→ Your task
In the listing below, change every "Locate an element on the screen" to "Find an element on the screen" and reproduce all other lines unchanged.

----

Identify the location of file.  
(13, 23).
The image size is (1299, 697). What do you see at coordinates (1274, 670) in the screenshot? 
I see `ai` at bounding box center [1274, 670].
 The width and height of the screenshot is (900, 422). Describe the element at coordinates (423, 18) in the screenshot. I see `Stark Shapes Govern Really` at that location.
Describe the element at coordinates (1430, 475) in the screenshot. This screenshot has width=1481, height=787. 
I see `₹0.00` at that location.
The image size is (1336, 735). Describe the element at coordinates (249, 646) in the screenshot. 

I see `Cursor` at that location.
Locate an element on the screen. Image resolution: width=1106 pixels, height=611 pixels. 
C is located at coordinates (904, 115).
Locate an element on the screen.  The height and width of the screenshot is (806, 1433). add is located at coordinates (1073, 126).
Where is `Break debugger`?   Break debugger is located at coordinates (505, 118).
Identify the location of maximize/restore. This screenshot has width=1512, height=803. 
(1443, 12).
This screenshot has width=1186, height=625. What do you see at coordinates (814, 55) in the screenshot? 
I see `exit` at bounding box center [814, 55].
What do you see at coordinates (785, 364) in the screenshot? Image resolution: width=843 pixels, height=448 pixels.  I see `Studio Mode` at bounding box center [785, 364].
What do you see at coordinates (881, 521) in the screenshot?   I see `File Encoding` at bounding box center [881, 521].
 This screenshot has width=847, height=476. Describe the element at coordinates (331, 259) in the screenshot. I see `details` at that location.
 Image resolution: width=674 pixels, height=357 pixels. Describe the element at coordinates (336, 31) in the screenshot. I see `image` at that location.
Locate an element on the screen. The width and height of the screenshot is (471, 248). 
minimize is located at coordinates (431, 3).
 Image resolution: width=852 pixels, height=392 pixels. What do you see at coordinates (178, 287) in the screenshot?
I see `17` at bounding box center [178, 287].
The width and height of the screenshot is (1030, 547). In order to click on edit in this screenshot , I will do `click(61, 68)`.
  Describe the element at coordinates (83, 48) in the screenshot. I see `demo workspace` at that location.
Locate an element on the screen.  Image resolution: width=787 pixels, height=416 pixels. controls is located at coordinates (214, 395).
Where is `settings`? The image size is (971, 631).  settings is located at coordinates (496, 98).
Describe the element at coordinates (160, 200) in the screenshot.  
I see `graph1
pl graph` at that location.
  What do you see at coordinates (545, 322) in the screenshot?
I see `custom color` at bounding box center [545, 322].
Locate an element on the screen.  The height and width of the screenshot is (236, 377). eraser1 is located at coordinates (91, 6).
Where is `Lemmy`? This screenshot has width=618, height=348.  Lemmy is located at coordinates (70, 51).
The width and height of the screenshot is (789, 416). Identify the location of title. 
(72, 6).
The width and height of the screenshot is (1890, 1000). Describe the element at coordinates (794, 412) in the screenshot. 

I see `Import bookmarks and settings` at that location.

----

→ Output of the exercise
Identify the location of file.  
(13, 23).
The image size is (1299, 697). What do you see at coordinates (1274, 670) in the screenshot? 
I see `ai` at bounding box center [1274, 670].
 The width and height of the screenshot is (900, 422). Describe the element at coordinates (423, 18) in the screenshot. I see `Stark Shapes Govern Really` at that location.
Describe the element at coordinates (1430, 475) in the screenshot. This screenshot has width=1481, height=787. 
I see `₹0.00` at that location.
The image size is (1336, 735). Describe the element at coordinates (249, 646) in the screenshot. 

I see `Cursor` at that location.
Find an element on the screen. Image resolution: width=1106 pixels, height=611 pixels. 
C is located at coordinates (904, 115).
Find an element on the screen.  The height and width of the screenshot is (806, 1433). add is located at coordinates (1073, 126).
Where is `Break debugger`?   Break debugger is located at coordinates (505, 118).
Identify the location of maximize/restore. This screenshot has width=1512, height=803. 
(1443, 12).
This screenshot has width=1186, height=625. What do you see at coordinates (814, 55) in the screenshot? 
I see `exit` at bounding box center [814, 55].
What do you see at coordinates (785, 364) in the screenshot? Image resolution: width=843 pixels, height=448 pixels.  I see `Studio Mode` at bounding box center [785, 364].
What do you see at coordinates (881, 521) in the screenshot?   I see `File Encoding` at bounding box center [881, 521].
 This screenshot has width=847, height=476. Describe the element at coordinates (331, 259) in the screenshot. I see `details` at that location.
 Image resolution: width=674 pixels, height=357 pixels. Describe the element at coordinates (336, 31) in the screenshot. I see `image` at that location.
Find an element on the screen. The width and height of the screenshot is (471, 248). 
minimize is located at coordinates (431, 3).
 Image resolution: width=852 pixels, height=392 pixels. What do you see at coordinates (178, 287) in the screenshot?
I see `17` at bounding box center [178, 287].
The width and height of the screenshot is (1030, 547). In order to click on edit in this screenshot , I will do `click(61, 68)`.
  Describe the element at coordinates (83, 48) in the screenshot. I see `demo workspace` at that location.
Find an element on the screen.  Image resolution: width=787 pixels, height=416 pixels. controls is located at coordinates (214, 395).
Where is `settings`? The image size is (971, 631).  settings is located at coordinates (496, 98).
Describe the element at coordinates (160, 200) in the screenshot.  
I see `graph1
pl graph` at that location.
  What do you see at coordinates (545, 322) in the screenshot?
I see `custom color` at bounding box center [545, 322].
Find an element on the screen.  The height and width of the screenshot is (236, 377). eraser1 is located at coordinates (91, 6).
Where is `Lemmy`? This screenshot has width=618, height=348.  Lemmy is located at coordinates (70, 51).
The width and height of the screenshot is (789, 416). Identify the location of title. 
(72, 6).
The width and height of the screenshot is (1890, 1000). Describe the element at coordinates (794, 412) in the screenshot. 

I see `Import bookmarks and settings` at that location.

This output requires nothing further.